## Your task
Reproduce verbatim the lines of the records below, starting at the line that contains "Screen dimensions: 360x449 Task: Select the Old" and ending at the last line of the records.

## Records
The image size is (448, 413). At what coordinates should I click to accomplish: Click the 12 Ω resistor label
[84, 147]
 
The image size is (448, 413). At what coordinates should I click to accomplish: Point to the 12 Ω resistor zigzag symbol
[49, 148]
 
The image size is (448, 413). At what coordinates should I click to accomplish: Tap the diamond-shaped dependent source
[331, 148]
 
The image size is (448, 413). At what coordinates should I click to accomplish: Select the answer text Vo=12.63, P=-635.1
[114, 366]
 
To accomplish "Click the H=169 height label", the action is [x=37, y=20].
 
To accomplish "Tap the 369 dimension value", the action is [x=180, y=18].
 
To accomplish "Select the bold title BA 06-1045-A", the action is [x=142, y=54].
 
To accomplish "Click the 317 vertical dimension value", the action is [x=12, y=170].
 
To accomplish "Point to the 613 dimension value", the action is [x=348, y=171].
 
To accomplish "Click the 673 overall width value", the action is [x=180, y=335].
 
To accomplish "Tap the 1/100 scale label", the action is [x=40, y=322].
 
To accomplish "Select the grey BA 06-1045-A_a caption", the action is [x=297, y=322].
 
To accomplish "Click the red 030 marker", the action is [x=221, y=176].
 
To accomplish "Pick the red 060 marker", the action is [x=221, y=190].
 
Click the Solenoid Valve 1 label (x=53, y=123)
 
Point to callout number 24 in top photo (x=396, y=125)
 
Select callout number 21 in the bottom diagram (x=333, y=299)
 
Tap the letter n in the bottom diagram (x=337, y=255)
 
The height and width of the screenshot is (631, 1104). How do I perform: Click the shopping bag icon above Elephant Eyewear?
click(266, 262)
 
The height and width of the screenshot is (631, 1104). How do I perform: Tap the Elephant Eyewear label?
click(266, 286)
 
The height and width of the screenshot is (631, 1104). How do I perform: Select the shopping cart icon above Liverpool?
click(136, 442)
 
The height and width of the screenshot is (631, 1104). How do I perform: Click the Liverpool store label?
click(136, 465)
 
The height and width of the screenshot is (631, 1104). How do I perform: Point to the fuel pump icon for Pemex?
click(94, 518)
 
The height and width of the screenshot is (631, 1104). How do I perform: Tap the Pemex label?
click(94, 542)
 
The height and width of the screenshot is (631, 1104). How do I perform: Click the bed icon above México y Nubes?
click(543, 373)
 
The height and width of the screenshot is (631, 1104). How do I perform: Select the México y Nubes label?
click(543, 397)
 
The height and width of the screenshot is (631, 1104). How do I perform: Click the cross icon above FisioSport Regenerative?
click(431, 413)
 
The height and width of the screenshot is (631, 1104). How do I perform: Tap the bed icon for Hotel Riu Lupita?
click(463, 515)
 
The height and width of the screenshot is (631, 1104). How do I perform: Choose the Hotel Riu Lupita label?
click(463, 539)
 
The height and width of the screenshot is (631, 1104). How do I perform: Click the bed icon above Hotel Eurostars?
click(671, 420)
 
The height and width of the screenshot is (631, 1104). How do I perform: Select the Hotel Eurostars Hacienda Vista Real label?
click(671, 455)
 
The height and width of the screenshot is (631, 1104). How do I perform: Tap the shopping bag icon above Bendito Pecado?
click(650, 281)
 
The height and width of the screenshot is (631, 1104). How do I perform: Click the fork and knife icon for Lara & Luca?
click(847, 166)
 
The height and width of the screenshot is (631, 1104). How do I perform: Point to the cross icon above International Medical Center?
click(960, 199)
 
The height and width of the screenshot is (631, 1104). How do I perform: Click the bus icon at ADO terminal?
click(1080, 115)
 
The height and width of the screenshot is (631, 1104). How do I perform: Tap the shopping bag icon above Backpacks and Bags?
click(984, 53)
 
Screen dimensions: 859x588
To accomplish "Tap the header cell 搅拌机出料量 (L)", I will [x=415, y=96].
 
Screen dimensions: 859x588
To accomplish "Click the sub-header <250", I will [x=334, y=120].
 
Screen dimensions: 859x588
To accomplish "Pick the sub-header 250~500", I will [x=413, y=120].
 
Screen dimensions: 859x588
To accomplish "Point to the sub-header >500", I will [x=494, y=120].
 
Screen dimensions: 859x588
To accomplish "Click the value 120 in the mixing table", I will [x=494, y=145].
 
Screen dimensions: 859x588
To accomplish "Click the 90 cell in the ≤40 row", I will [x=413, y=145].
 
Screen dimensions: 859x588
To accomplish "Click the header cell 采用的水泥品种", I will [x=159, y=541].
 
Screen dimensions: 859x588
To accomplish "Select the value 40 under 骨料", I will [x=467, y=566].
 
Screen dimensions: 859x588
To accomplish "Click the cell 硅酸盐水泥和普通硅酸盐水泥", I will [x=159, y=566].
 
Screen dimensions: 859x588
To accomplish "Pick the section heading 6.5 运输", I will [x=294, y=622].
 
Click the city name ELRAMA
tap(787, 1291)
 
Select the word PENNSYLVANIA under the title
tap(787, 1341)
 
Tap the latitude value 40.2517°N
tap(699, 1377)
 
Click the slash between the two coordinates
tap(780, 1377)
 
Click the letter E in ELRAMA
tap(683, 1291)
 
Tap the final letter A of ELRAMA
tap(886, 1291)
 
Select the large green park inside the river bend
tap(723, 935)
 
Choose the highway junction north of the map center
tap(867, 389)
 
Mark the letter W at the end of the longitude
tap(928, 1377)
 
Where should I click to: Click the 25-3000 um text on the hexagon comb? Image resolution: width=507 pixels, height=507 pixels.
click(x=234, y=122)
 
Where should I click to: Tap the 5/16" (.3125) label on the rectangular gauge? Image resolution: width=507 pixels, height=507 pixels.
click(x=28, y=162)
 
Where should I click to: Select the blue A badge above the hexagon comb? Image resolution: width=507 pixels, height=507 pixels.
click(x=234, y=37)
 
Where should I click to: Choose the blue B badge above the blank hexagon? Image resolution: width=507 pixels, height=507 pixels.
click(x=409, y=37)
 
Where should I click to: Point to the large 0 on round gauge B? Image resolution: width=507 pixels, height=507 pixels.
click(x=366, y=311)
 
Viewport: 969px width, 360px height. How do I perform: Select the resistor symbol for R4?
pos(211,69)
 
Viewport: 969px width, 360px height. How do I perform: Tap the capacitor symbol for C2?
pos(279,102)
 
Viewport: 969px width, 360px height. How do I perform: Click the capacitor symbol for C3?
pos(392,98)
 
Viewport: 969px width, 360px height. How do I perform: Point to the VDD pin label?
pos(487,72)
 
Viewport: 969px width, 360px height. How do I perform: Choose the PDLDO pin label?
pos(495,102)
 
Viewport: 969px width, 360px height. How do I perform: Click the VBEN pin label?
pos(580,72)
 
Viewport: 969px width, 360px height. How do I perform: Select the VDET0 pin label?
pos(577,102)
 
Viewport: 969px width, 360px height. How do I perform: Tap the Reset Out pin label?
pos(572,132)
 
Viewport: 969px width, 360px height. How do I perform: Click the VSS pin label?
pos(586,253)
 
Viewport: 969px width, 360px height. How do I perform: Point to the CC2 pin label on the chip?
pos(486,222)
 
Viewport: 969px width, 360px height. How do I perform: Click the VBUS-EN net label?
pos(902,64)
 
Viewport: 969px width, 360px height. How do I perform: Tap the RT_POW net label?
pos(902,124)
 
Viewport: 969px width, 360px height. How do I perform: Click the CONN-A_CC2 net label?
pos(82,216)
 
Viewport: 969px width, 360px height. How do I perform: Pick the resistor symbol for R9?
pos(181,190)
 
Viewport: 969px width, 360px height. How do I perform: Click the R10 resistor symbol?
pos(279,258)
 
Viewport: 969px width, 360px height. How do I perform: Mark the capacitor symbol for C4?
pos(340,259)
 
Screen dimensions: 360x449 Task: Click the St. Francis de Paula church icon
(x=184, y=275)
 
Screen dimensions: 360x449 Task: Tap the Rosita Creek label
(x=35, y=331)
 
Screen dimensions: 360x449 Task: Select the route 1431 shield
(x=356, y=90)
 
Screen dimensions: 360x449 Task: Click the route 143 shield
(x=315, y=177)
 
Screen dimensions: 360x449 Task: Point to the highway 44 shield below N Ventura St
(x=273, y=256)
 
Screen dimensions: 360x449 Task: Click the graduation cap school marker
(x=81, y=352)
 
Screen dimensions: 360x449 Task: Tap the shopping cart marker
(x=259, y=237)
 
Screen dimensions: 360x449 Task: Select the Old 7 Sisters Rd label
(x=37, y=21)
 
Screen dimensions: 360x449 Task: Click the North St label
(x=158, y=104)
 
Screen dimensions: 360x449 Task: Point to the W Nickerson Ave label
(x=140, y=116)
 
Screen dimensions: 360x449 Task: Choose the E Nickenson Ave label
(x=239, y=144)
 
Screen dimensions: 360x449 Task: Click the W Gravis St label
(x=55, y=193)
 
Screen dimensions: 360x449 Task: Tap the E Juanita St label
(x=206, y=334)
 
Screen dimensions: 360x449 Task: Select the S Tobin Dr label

## Full solution
Screen dimensions: 360x449 Task: Select the Old 7 Sisters Rd label
(x=37, y=21)
 
Screen dimensions: 360x449 Task: Click the North St label
(x=158, y=104)
 
Screen dimensions: 360x449 Task: Point to the W Nickerson Ave label
(x=140, y=116)
 
Screen dimensions: 360x449 Task: Choose the E Nickenson Ave label
(x=239, y=144)
 
Screen dimensions: 360x449 Task: Click the W Gravis St label
(x=55, y=193)
 
Screen dimensions: 360x449 Task: Tap the E Juanita St label
(x=206, y=334)
 
Screen dimensions: 360x449 Task: Select the S Tobin Dr label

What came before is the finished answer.